Beim Gallengangskarzinom oder cholangiozellulären Karzinom finden sich gehäuft BRAF-Mutationen, aber auch Tumoren mit Mikrosatelliteninstabilität sowie NTRK- und FGFR-Fusionen. Aktuell laufende Studien haben teilweise bereits bewiesen, dass auch hier eine zielgerichtete Therapie sinnvoll ist. Das bedeutet, dass beim nichtresektablen Cholangiokarzinom ein molekulares Profil erstellt werden soll, um ggf. BRCA-Aberrationen und MSI nachzuweisen. Diese Mutationen haben klinische Relevanz, denn beim Vorliegen einer BRCA-Mutation können z. B. PARP-Inhibitoren therapeutisch eingesetzt werden.
Beim hepatozellulären Karzinom (HCC) gab es sehr vielversprechende Arbeiten zur Immuntherapie, allerdings haben sich die Erwartungen nicht in vollem Umfang erfüllt. Dennoch stehen mittlerweile 4 verschiedene Tyrosinkinasehemmer und der Antikörper Ramucirumab für eine Subgruppe von Patienten zur Verfügung.
Die Erfolge, die die Weiterentwicklung der Krebstherapie mit sich bringt, sind auch messbar. So zeigen die Daten von EUROCARE-5, dass Österreich europaweit unter den Ländern mit der höchsten 5- und 10-Jahres-Lebenserwartung bei Krebserkrankungen ist. Der Zugang zu innovativen Therapien muss weiterhin gewährleistet sein, um diese erfreuliche Situation beibehalten zu können.
Tumoren „heiß“ machen: Eine spannende Entwicklung zeichnet sich in rezenten Studien ab, die zeigen, dass durch den Einsatz bestimmter Tyrosinkinasehemmer sogar immunkalte, MMR-stabile Tumoren „heiß“ und damit einer Immuntherapie zugänglich gemacht werden können. Somit schafft man eine weitere Therapiemöglichkeit.
Mithilfe sogenannter Liquid Biopsies kann Tumor-DNA aus verschiedenen Körperflüssigkeiten wie Serum, Plasma, aber theoretisch auch aus dem Urin gewonnen werden.

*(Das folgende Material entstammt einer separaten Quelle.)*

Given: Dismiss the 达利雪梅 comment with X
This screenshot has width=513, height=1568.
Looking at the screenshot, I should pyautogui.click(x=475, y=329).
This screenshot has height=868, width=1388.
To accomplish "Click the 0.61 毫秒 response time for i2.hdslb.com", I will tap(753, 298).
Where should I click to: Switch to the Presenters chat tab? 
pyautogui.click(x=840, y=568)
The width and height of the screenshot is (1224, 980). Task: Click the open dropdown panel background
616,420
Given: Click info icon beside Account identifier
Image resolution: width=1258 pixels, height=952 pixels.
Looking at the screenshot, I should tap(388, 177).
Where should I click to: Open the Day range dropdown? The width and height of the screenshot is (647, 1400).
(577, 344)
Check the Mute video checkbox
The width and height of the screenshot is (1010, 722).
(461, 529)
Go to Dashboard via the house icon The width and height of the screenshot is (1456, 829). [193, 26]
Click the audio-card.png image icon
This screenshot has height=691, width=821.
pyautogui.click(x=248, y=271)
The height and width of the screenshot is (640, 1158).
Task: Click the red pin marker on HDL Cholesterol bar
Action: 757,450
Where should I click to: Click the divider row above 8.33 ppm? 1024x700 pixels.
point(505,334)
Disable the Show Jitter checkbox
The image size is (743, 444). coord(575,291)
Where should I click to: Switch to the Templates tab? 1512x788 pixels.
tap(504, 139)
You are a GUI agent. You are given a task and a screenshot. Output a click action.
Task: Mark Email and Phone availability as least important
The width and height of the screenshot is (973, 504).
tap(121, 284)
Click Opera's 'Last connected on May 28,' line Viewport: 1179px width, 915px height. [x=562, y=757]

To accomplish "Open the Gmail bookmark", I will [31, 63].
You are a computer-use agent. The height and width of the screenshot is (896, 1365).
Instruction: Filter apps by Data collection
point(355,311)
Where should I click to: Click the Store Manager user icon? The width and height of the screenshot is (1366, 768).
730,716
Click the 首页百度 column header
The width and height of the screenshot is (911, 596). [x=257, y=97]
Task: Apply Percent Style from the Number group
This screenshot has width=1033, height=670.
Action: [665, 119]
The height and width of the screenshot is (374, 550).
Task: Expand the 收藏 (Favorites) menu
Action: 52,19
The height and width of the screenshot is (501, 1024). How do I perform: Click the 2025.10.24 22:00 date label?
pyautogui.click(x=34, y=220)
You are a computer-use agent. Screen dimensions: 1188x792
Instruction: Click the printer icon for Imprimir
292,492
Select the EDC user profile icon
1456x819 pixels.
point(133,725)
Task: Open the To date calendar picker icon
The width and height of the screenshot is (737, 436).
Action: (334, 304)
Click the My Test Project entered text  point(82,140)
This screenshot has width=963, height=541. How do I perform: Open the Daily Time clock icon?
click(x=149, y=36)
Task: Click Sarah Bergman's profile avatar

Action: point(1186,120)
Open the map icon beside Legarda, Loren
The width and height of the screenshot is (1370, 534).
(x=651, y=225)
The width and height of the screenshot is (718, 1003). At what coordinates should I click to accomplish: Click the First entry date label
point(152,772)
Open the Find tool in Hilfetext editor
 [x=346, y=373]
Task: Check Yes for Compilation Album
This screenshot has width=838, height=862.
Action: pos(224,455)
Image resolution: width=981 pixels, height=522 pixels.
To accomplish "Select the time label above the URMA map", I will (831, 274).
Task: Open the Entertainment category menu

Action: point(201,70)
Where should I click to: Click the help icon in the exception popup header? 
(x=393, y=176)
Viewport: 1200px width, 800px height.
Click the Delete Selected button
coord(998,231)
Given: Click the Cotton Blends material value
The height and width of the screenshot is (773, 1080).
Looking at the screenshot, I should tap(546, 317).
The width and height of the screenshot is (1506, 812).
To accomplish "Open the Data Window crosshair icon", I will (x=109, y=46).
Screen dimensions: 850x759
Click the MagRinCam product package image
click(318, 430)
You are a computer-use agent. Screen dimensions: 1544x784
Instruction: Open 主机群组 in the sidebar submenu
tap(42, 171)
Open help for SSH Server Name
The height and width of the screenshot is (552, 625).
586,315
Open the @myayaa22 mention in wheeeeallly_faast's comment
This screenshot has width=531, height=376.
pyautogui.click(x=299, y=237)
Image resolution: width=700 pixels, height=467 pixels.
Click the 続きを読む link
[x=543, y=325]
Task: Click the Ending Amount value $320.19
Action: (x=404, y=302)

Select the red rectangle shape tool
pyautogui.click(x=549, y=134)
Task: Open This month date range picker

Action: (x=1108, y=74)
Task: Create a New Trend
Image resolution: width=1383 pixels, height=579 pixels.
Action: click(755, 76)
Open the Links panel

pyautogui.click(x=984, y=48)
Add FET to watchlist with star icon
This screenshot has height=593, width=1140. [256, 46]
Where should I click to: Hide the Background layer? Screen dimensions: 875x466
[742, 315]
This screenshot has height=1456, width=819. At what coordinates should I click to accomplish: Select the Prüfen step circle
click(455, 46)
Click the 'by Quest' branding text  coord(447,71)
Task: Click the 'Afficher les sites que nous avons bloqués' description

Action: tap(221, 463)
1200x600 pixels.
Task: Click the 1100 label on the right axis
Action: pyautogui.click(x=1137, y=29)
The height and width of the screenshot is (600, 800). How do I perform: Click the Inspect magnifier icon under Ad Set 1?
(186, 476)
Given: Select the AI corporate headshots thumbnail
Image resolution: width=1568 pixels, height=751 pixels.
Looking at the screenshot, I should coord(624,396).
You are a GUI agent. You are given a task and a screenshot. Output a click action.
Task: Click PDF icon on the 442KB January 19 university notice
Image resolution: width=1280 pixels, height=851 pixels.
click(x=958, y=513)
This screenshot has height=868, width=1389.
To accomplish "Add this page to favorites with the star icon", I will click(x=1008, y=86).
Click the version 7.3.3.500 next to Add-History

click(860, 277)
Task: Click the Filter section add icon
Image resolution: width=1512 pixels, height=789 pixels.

Der Nachweis dieser Tumorbestandteile dient nicht nur der eigentlichen Tumordiagnostik, für die in der Regel Gewebsbiopsien vorhanden sind, sondern soll v. a. zur Verlaufskontrolle, entweder in der Nachsorge oder während systemischer Therapien, herangezogen werden. Einige Studien weisen bereits darauf hin, dass Sensitivität und Spezifität dieser Verfahren sehr hoch und mitunter der klassischen Biopsie sogar überlegen sind. In weiterer Folge
könnten solche Verfahren auch das Nachsorgeregime verändern und theoretisch den Patienten Strahlenbelastung ersparen (z. B. als Ersatz für das CT).